Сэм и сейчас ухмылялся, вспоминая, какое лицо сделалось у его собеседника.
Сэр сел в постели. Гвен все спала. Он зажег ночник и увидел на ее лице легкую улыбку. Гвен казалась по-детски невинной, но полные губы и округлая, почти полностью открытая грудь возбуждали Сэма.
Он хотел разбудить ее, но раздумал и надел кильт, накидку и высокую фуражку из рыбьей кожи. Взял сигару и вышел, тихо прикрыв за собой дверь. В коридоре было тепло и горел яркий свет. В дальнем конце у запертой двери стояли двое вооруженных часовых и еще двое у лифта. Сэм закурил сигару и пошел к лифту.
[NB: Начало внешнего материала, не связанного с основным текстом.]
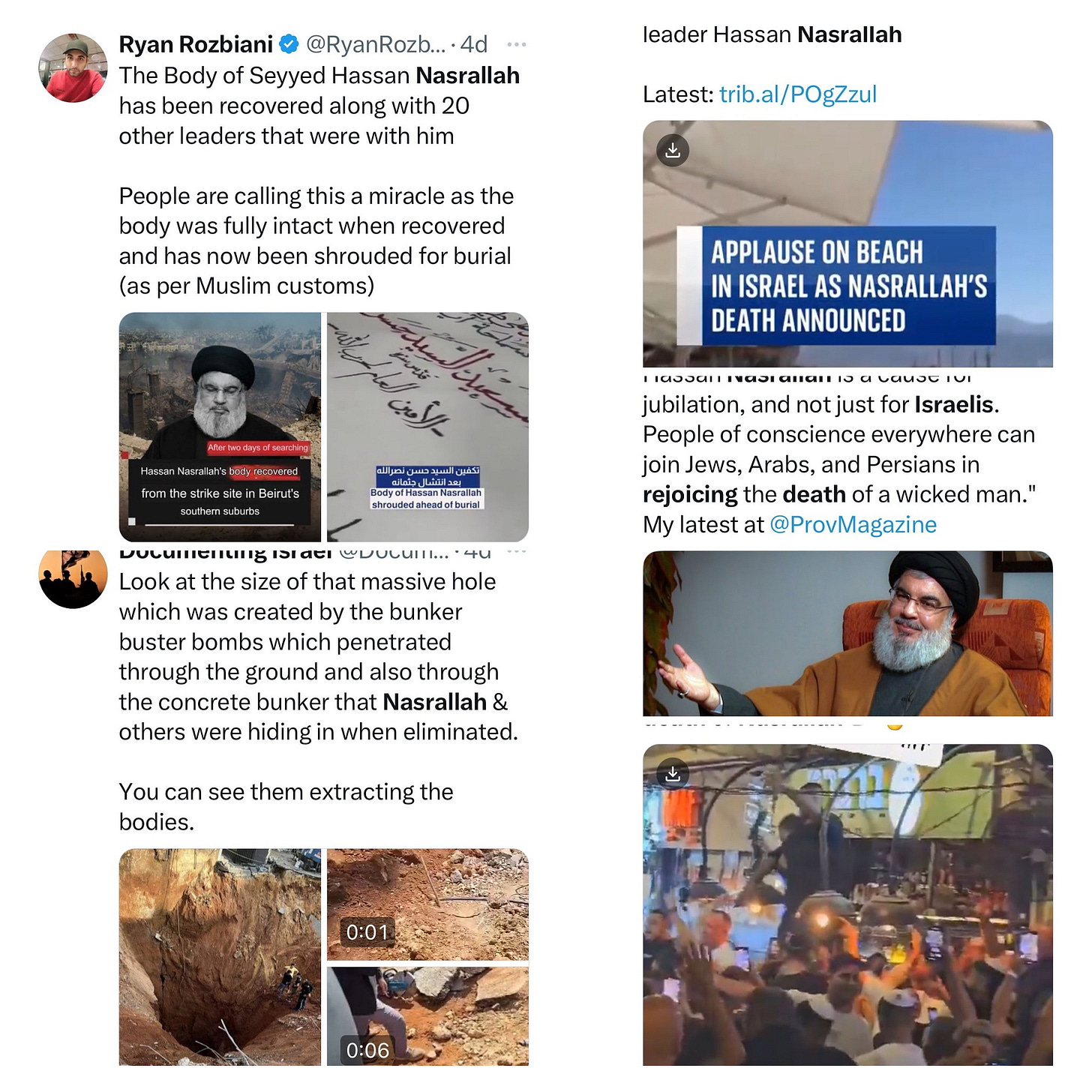Viewport: 1092px width, 1092px height.
Task: Play the Applause on Beach in Israel video
Action: pyautogui.click(x=848, y=244)
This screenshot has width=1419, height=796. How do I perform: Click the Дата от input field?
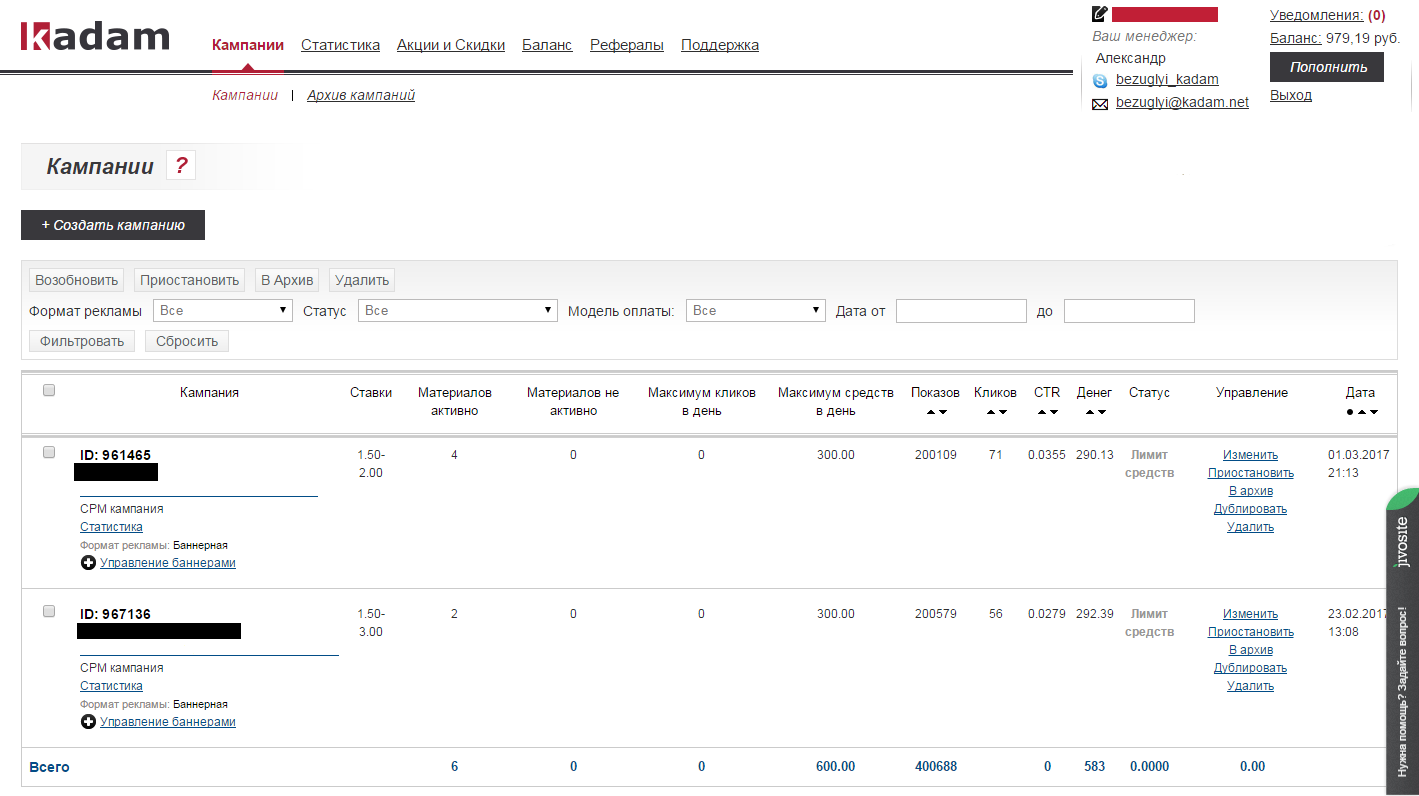[x=961, y=311]
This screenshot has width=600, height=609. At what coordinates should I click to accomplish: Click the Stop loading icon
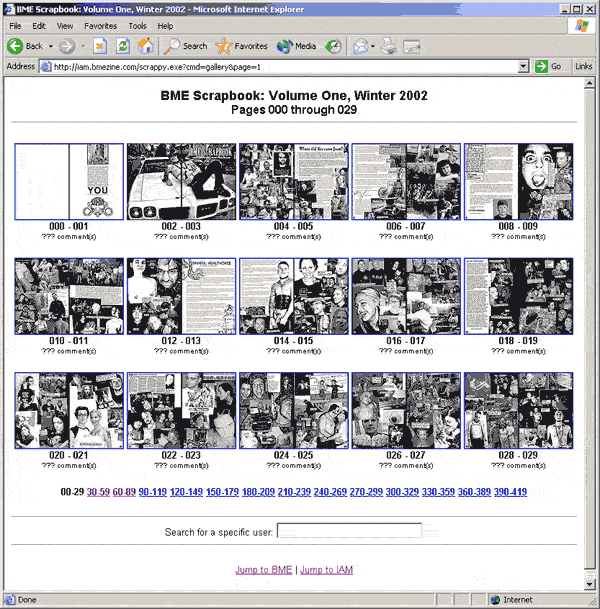coord(100,46)
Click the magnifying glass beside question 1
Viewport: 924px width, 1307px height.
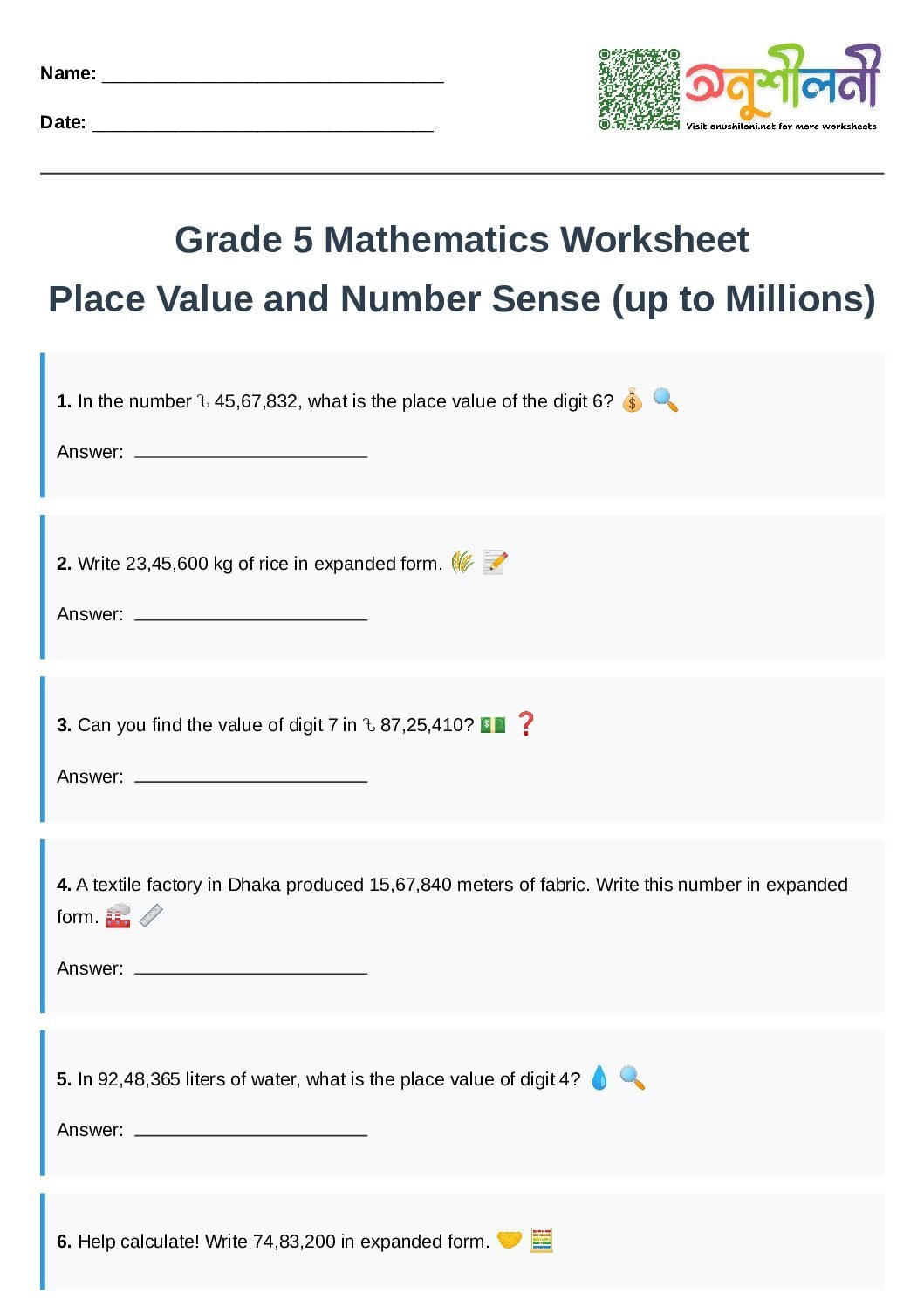tap(665, 400)
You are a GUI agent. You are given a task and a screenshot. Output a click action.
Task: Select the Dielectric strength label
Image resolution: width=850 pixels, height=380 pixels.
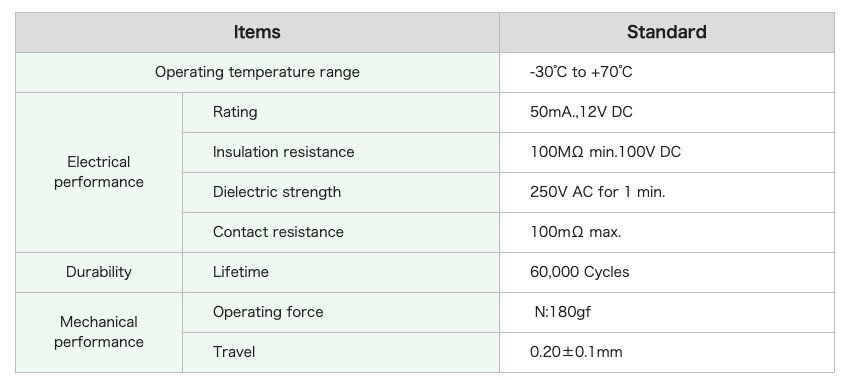coord(277,192)
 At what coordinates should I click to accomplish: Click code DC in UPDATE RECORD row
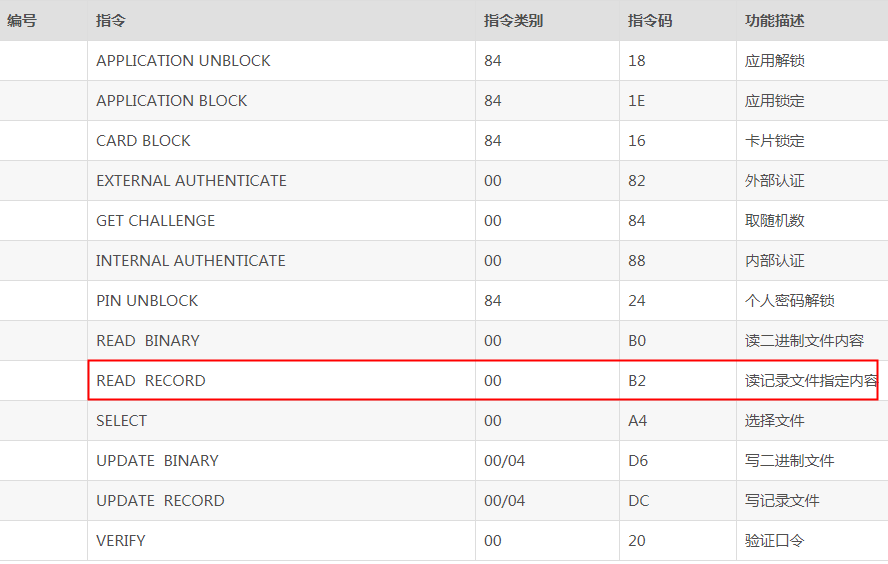click(x=639, y=501)
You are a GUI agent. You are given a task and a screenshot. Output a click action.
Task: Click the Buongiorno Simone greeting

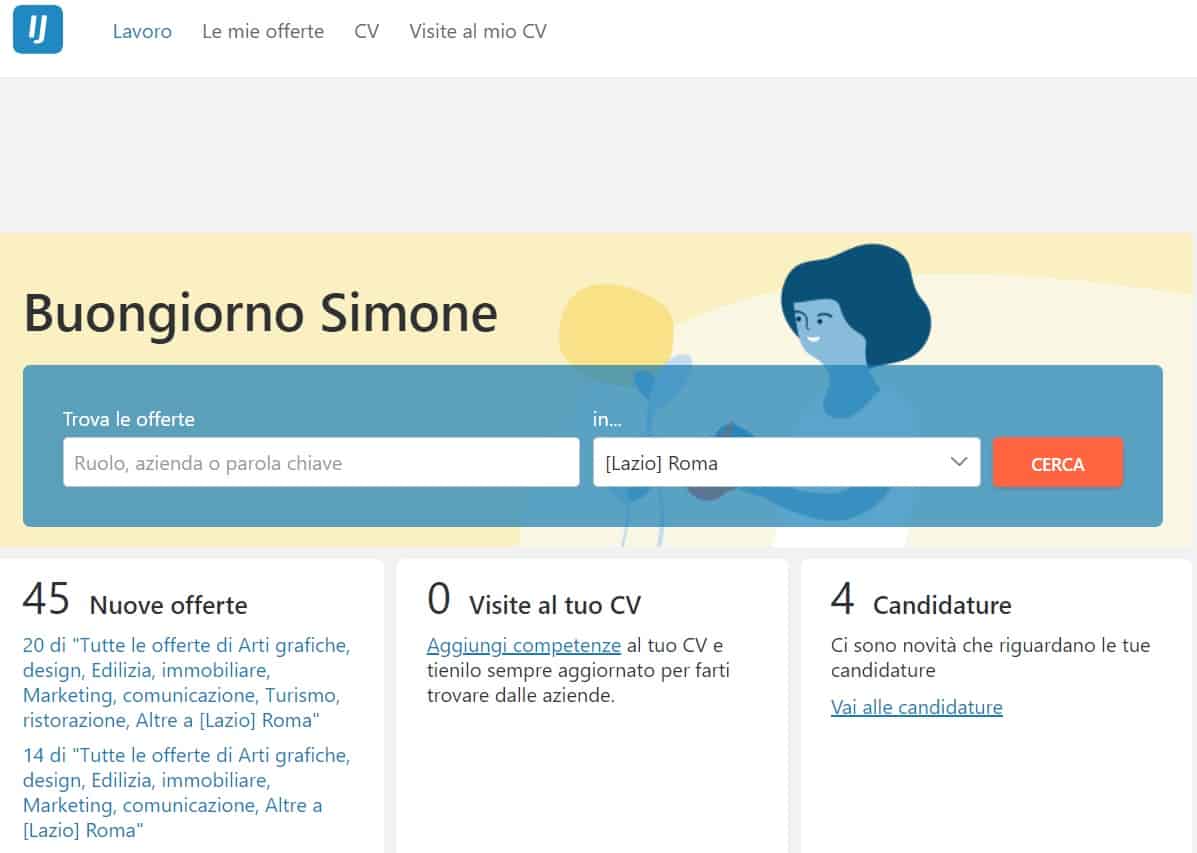click(x=260, y=313)
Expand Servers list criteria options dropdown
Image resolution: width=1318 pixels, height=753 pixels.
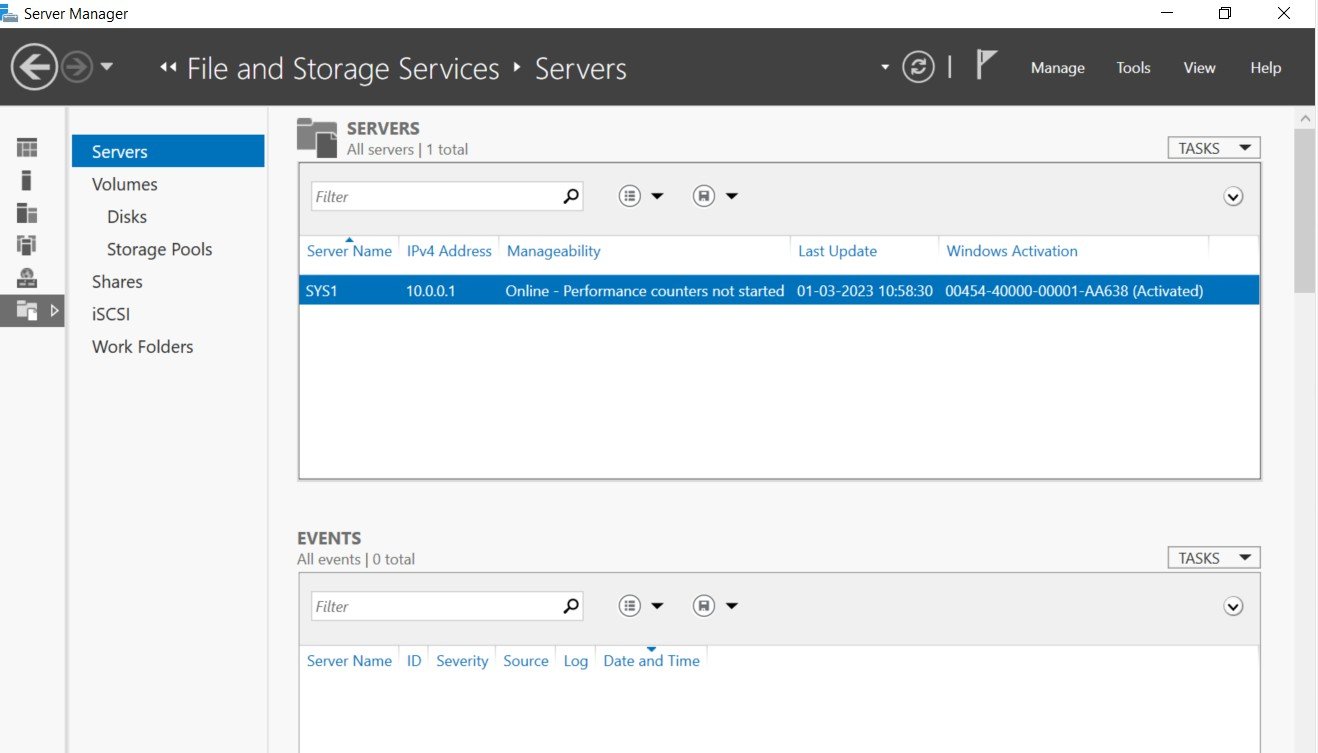click(641, 196)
Поболтав минутку с часовыми, он вошел в кабину.
Он нажал кнопку с буквой «Р». Дверцы закрылись, но Сэм успел заметить, что часовой звонит в рубку предупредить, что Ла Боссо, Босс, едет Лифт миновал летную палубу «Г», где располагались офицерские каюты, прошел через круглые узкие помещения под мостиком и поднялся на верхний этаж надстройки. Последовала небольшая задержка — это офицер третьей вахты проверял кабину с помощью замкнутой телесистемы. Потом дверцы открылись, и Сэм оказался в рубке.
— Все в порядке, ребята. Это я решил насладиться бессонницей.
В рубке несли вахту трое. Ночной рулевой дымил большой сигарой, апатично глядя на приборы. Это Аканде Эрин, крепыш-дагомеец — он тридцать лет водил пароход в джунглях. Самый бессовестный лгун, известный Сэму, а Сэм был знаком с лгунами мирового класса. Третий помощник Калвин Крегар, шотландец, сорок лет прослуживший на австралийском каботажном судне. Мичман-десантник Диего Сантьяго, венесуэлец из семнадцатого века.
— Я только поглядеть, — сказал Сэм. — Занимайтесь своим делом.
Безоблачное небо светилось, точно подожженное великим пиротехником — Богом. Долина здесь была широка, и в мягком свете виднелись постройки и лодки на обоих берегах. За ними стояла густая тьма. В ней горели глаза нескольких сторожевых костров. Все, кроме них, спало. На холмах темнели деревья — гигантские стволы «железного» дерева вздымались там на тысячу футов в вышину из задушенных ими собратьев. Позади чернели горы. Звездный свет лежал на воде.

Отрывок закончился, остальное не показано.